Problem of reproducing the VQ-Diffusion-S results on CUB-200

Yikai-Wang commented 2 years ago

Hi there,

Thanks for your excellent work! I am trying to reproduce the results of VQ-Diffusion-S on CUB-200 with the provided configs. But the trained model cannot generate high-fidelity images and results in a FID score of more than 30.

I checked the code and dataset but do not locate the problem. Can you give me some suggestions to reproduce the results, like which hyper-parameters should I try to change?

Thanks a lot!

cientgu commented 2 years ago

First check the FID calculation. For the fair comparison with previous work, we calculate the FID by oversampling 30k real images, and compared with 30k generated images. Second, we evaluate the FID score every 30 epochs and select the best one. The default setting is 400 epochs, however, we achieve the best FID score at about 270 epochs. I am not sure about your model. Third, could you get reasonable results on VQ-Diffusion-B or VQ-Diffusion-F on CUB-200 ?

Yikai-Wang commented 2 years ago

I wonder how many gpus are you using for training VQ-Diffusion-S? I checked again in the details of hyper-parameters and find that the learning rate is correlated with the training iterations, which is dependent on the bs and n-gpus in training.

In my environment, I use 8 gpus such that the ReduceLROnPlateauWithWarmup lr scheduler will decrease the lr in about 90 epochs. Maybe this is the reason?

Besides, the training loss was stuck between 6.5 and 6.8 after training for 10k iterations (in 8 gpus). And the generated image is far away from realistic images. So the FID calculation is not the problem in my experiments.
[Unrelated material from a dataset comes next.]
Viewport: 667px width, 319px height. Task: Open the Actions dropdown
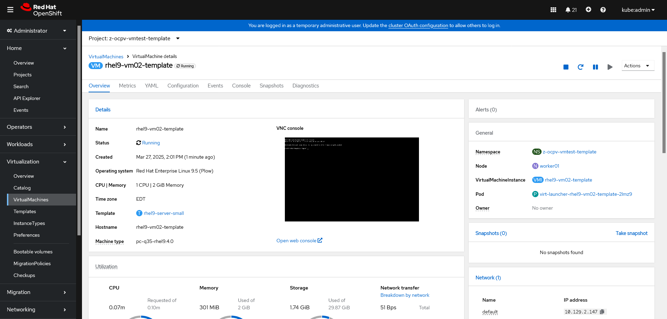pos(637,65)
I have not run experiments on VQ-Diffusion-B or VQ-Diffusion-F.

cientgu commented 2 years ago

Yes, the lr is correlated with training iterations and bs. We use 8 GPUs to get the model. And the first time lr decrease at about 90 epochs makes sense to me. The training loss will decrease very slowly, it seems to be a general drawback of diffusion models for now. (Not only discrete models but also continuous models). I am not sure if there are mistakes in your experiments. Maybe you should check if the validation loss and FID decrease. If so, please consider longer training epochs by set max_epochs to a larger number.
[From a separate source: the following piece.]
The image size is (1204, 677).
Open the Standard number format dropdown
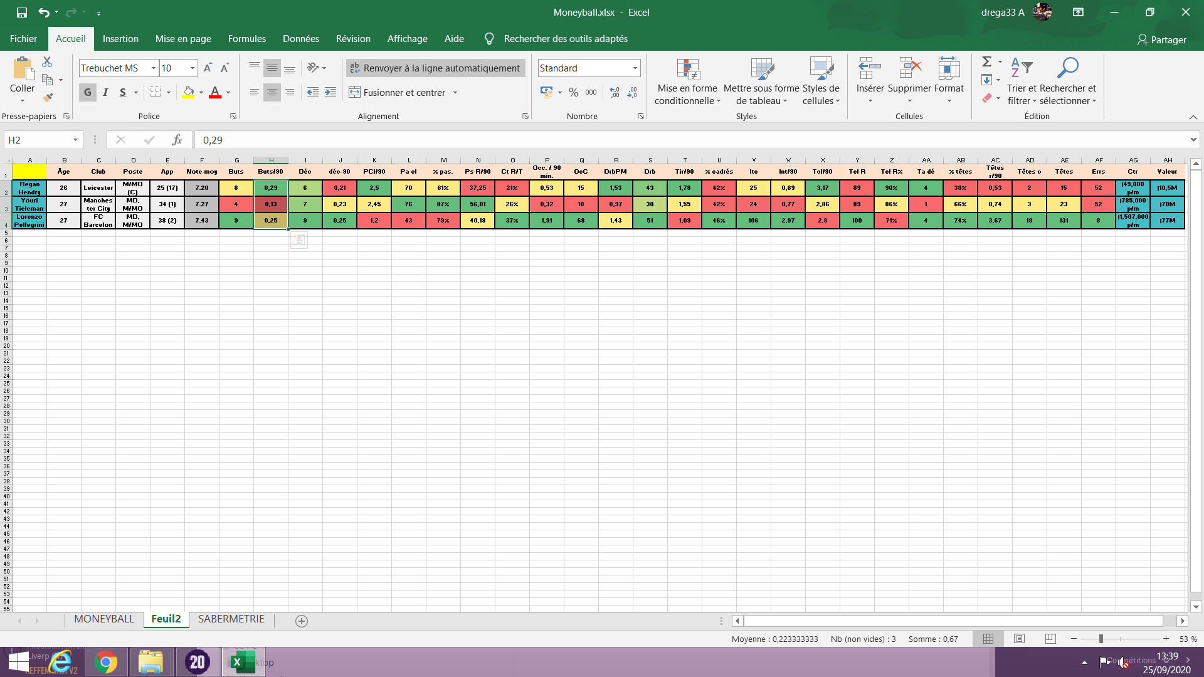pyautogui.click(x=635, y=68)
Yikai-Wang commented 2 years ago

Thanks for the prompt reply. I am trying to train for more epochs.

Besides, did you use sync_bn, cudnn_deterministic, amp in your experiments? These are not included in your example running commands, but are realizable in your code. It will be helpful to reproduce your experiment under the same setting.

cientgu commented 2 years ago

No, we do not use them. Some of these settings are for further experiments or debugging.

Yikai-Wang commented 2 years ago

Thanks for the prompt reply. I can reproduce the results now.

XHMY commented 2 years ago

First check the FID calculation. For the fair comparison with previous work, we calculate the FID by oversampling 30k real images, and compared with 30k generated images. Second, we evaluate the FID score every 30 epochs and select the best one. The default setting is 400 epochs, however, we achieve the best FID score at about 270 epochs. I am not sure about your model. Third, could you get reasonable results on VQ-Diffusion-B or VQ-Diffusion-F on CUB-200 ?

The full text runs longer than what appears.